В философии Ницше нет богоборчества, поскольку Христос для него не авторитет и бороться с ним не имеет никакого смысла; однако те явления культуры, которые повторяют (или предвосхищают) ницшеанскую мораль, часто именуют богоборческими – и это льстит гордым мастерам, их создавшим. В богоборчестве мы подразумеваем теоретическую основу, хотя таковой, чаще всего, нет. Ни у фанатика Малевича, ни у циника Караваджо, разумеется, «теорий» и «убеждений» – в понимании этого термина Микеланджело, ван Гогом или Брейгелем – и в помине нет.
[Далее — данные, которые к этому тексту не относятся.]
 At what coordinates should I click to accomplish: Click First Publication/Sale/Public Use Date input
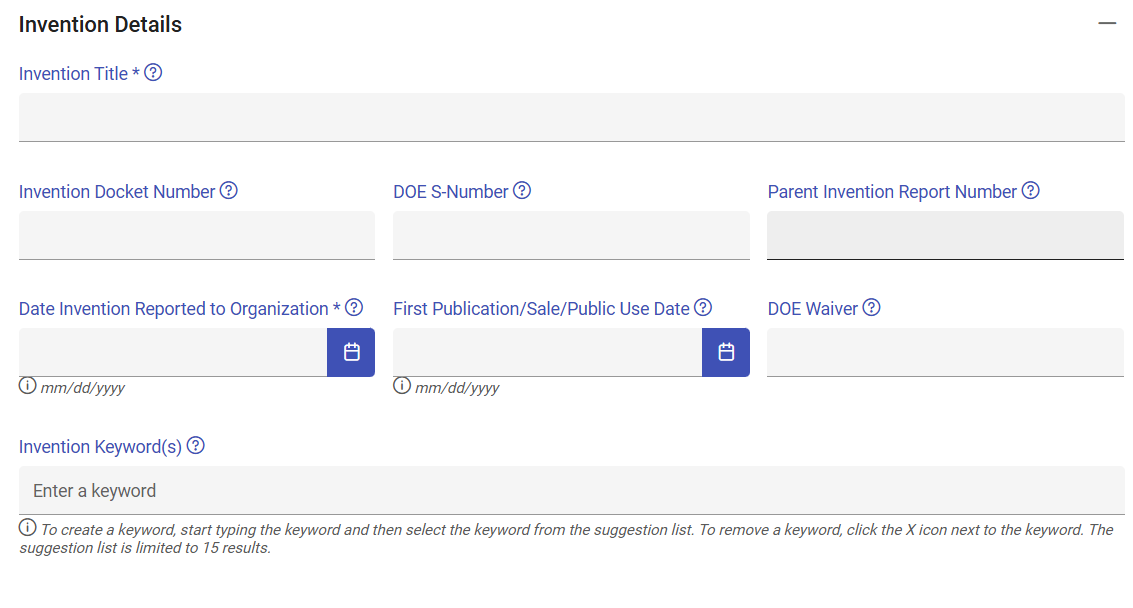(547, 352)
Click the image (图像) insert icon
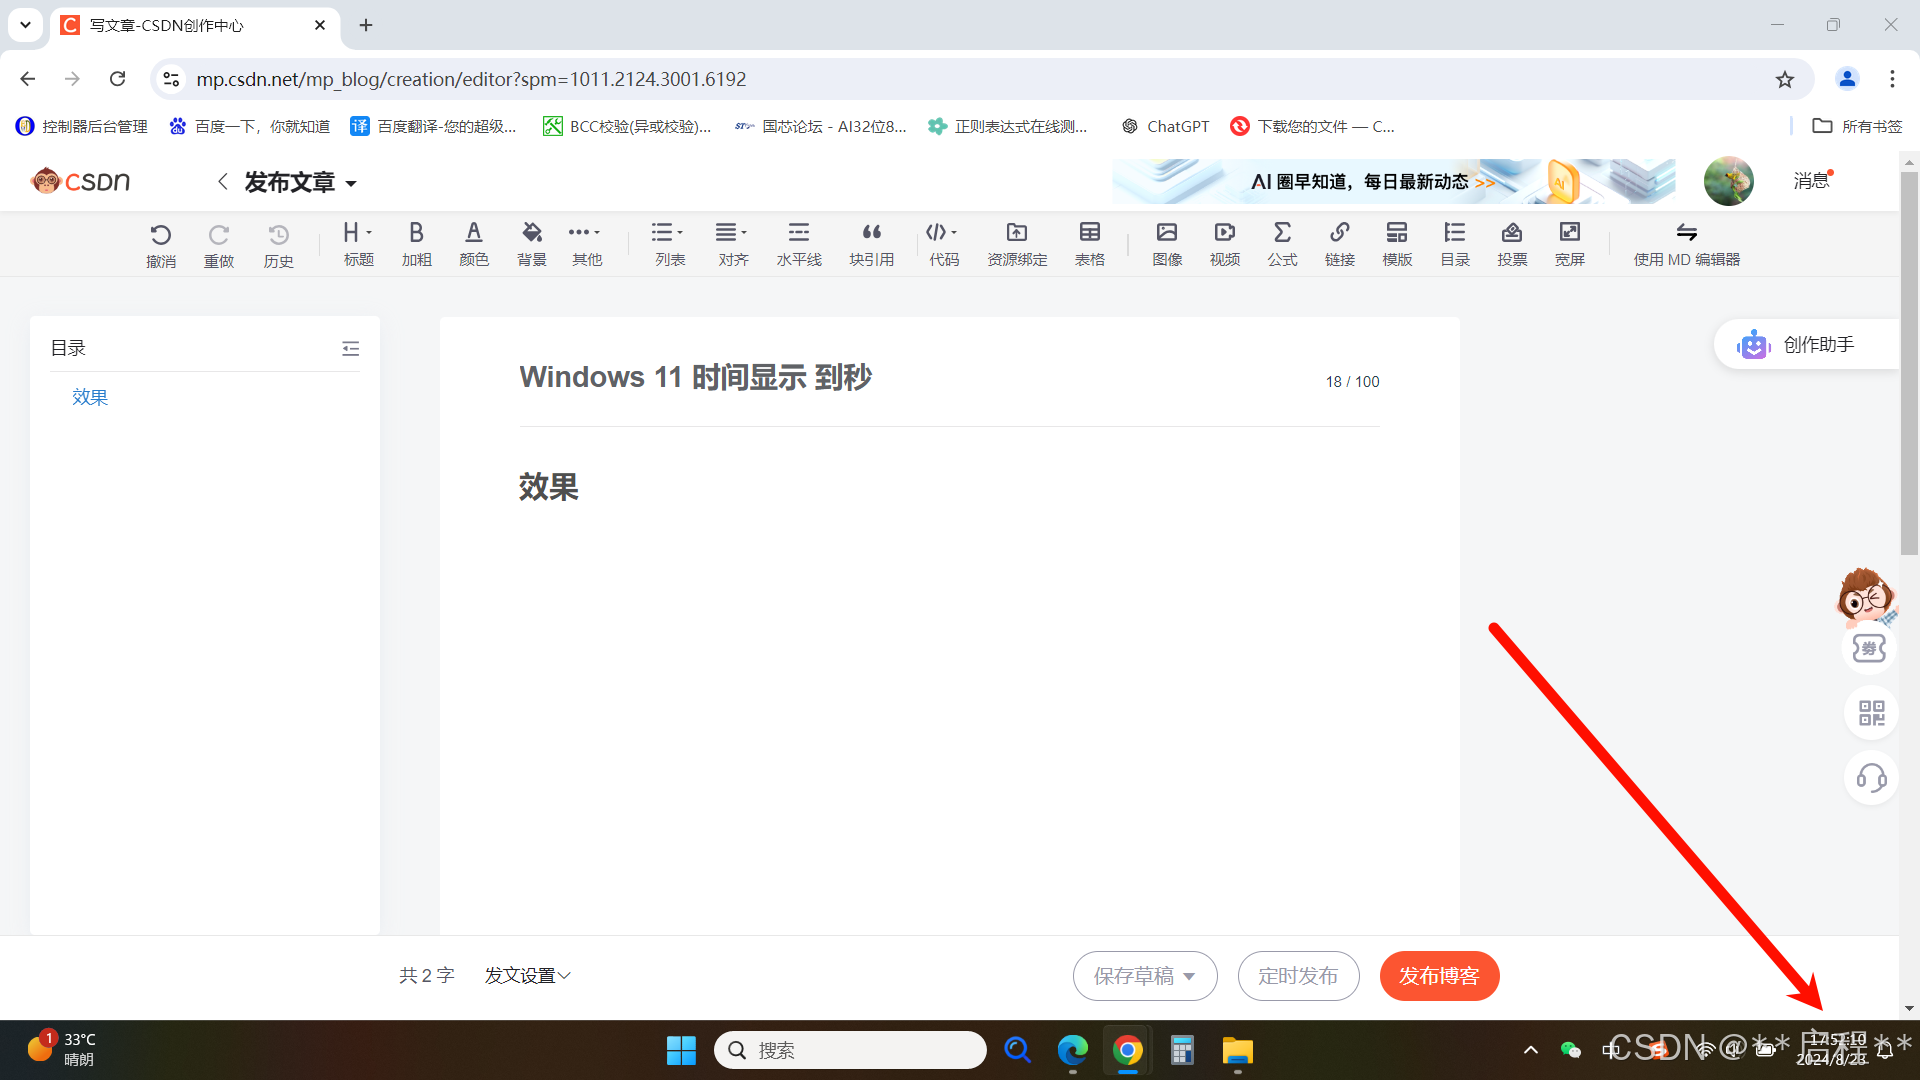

Их пафос в том и состоит, что гуманистические абстракции и так называемые убеждения лишают первозданной мощи. Подобно тому, как «замысел» Малевича явить черным квадратом «победу над солнцем» есть не более чем мысль дикаря, так и радикальность обращения Караваджо с пространством и с евангельскими сюжетами есть не более чем хладнокровный цинизм неверующего человека, не обремененного моральными обязательствами.
Несомненная сила Караваджо и причина его сокрушительного влияния на время состоит в том, что, будучи последовательно аморален и программно циничен, он посвятил свое творчество евангельским сюжетам. Это вопиющее несоответствие оказалось востребовано Контрреформацией в куда большей степени, нежели маньеристические жеманные попытки оживить Ренессанс.
Этот парадокс – совершенно в ницшеанском духе – соответствует задаче времени.
Неверующий аморальный художник, не различающий добра и зла, пишет столкновения тьмы и света в евангельских сюжетах. После того, как утопия Ренессанса завершилась, сантиментов быть не должно; но, коль скоро идеология остается христианской и идеологическое искусство по-прежнему востребовано, к задаче следует подойти трезво и профессионально. Кьяроскуро, то есть дихотомия черного и белого, света и тьмы, широко распространилось по латинской Европе, упрощая и утилизируя живопись, оставшуюся в наследство от Ренессанса. И, по сути, метод кьяроскуро, который оказался столь легок в воспроизводстве и стал массовой продукцией, оказался эквивалентен резной гравюре Севера. Подобно тому, как черно-белая резная гравюра потеснила живопись на Севере Европы, караваджизм потеснил живопись Юга Европы. Игнорировать этот метод упрощения стало столь же трудно, как игнорировать логику резной гравюры.